Para se ter uma ideia, na compra de uma geladeira no valor de R$ 2.500 em 12 meses com juros a 4,5% ao mês o IOF que incidiria antes seria de R$ 84,33, mas agora vai passar para R$ 111,52. Desta forma, o consumidor que antes pagaria 12 parcelas mensais de R$ 283,41, chegando ao valor final de R$ 3.400,92, agora vai pagar 12 parcelas mensais de R$ 286,40 totalizando o valor de R$ 3.436,80.

No empréstimo pessoal no valor de R$ 5.000 em 12 meses com uma taxa de juros de 4,5% ao mês, o consumidor desembolsaria R$ 168,65 de IOF, mas agora terá que pagar R$ 223,04.

— Assim sendo antes ele pagaria 12 parcelas mensais de R$ 566,83 (totalizando R$ 6.801,96) e agora vai pagar 12 parcelas mensais de R$ 572,79, totalizando R$ 6.873,48 — exemplifica o Miguel Ribeiro.

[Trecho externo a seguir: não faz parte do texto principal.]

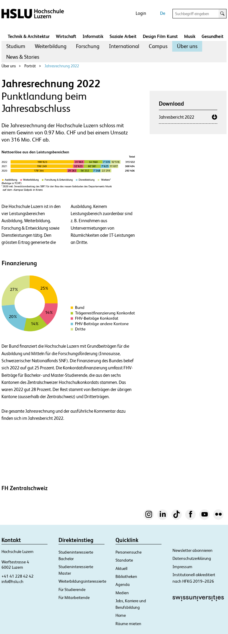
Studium (15, 46)
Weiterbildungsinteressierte (82, 581)
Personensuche (128, 552)
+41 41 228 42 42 (17, 576)
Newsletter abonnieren (192, 550)
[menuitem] (15, 46)
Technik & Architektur (29, 36)
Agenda (122, 584)
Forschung (87, 46)
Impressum (182, 566)
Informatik (93, 36)
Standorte (124, 560)
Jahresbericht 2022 (176, 117)
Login (141, 13)
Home (120, 615)
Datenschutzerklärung (191, 558)
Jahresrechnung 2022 (62, 66)
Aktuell (121, 568)
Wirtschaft (66, 36)
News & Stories (22, 57)
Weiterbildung (50, 46)
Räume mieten (128, 623)
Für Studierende (72, 589)
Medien (122, 592)
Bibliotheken (126, 576)
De (162, 13)
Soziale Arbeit (123, 36)
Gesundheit (213, 36)
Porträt (30, 66)
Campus (158, 46)
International (124, 46)
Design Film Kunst (160, 36)
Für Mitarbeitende (74, 597)
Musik (189, 36)
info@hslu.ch (12, 581)
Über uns (187, 46)
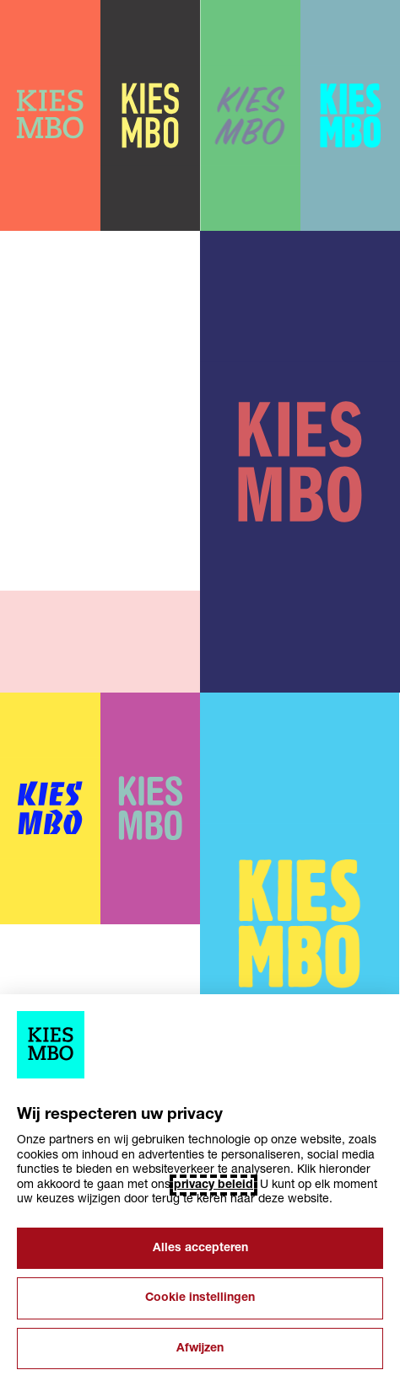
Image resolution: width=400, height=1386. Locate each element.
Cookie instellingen (200, 1298)
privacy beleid (213, 1185)
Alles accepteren (200, 1248)
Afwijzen (200, 1348)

Os clientes de bancos que utilizam cheque especial também vão sentir o peso no bolso: o IOF sobre o uso do cheque especial no valor de R$ 3.000 por 20 dias com taxa de juros de 8% ao mês, por exemplo, vai subir de R$ 16,32 para R$ 18,11.

— O cliente que antes pagava no período um total (juros + IOF) de R$ 160,87 e agora vai pagar um total (juros + IOF) de R$ 160,97 — explica o executivo da Anefac.


Empresas

É importante destacar que esse aumento também vai impactar negativamente o crédito das empresas. A alíquota diária do IOF subirá de 0,0041% (o equivalente a uma taxa anual de 1,5%) para 0,00559% (2,04% no ano).

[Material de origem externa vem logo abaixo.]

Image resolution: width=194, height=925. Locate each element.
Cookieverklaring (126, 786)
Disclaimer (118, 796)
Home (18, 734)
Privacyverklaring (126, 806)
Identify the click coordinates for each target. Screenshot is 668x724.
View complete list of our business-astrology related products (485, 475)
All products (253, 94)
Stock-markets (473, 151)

Por exemplo, um capital de giro no valor de R$ 50.000 com uma taxa de juros de 1,50% ao mês a ser liquidado em 12 parcelas mensais, o empresário pagaria 12 parcelas mensais de R$ 4.652,76. Quitando o financiamento com R$ 55.833,12.

— Já com o novo imposto (2,04% ao ano) ele pagará 12 parcelas mensais de R$ 4.677,51 e no final do contrato terá desembolsado R$ 56.130,12 — informa Miguel Ribeiro.


Endividamento das famílias tende a aumentar

O aumento do Imposto sobre Operações Financeiras (IOF) pode dificultar ainda mais a vida de quem está engrossando o time dos endividados no Brasil. Pesquisa de Endividamento e Inadimplência do Consumidor (Peic), da Confederação Nacional do Comércio de Bens, Serviços e Turismo (CNC) aponta que 72,9% das famílias brasileiras estavam com dívidas em atraso em agosto, um novo recorde mensal.

A pesquisa aponta ainda que, além do número de famílias endividadas, também está aumentando o percentual de famílias com mais de 50% da renda mensal comprometida com suas dívidas. Essa proporção chegou a 21,1% do total de famílias endividadas em agosto.

Conforme o levantamento, cerca de 11.890 mil famílias chegaram a agosto com algum tipo de dívida, entre as principais modalidades de dívidas estão: cartão de crédito, cheque especial, crédito consignado, crédito pessoal, carnês, financiamentos de casa e carro. No mesmo momento de 2020, aproximadamente 10.960 mil famílias tinham compromissos financeiros em andamento.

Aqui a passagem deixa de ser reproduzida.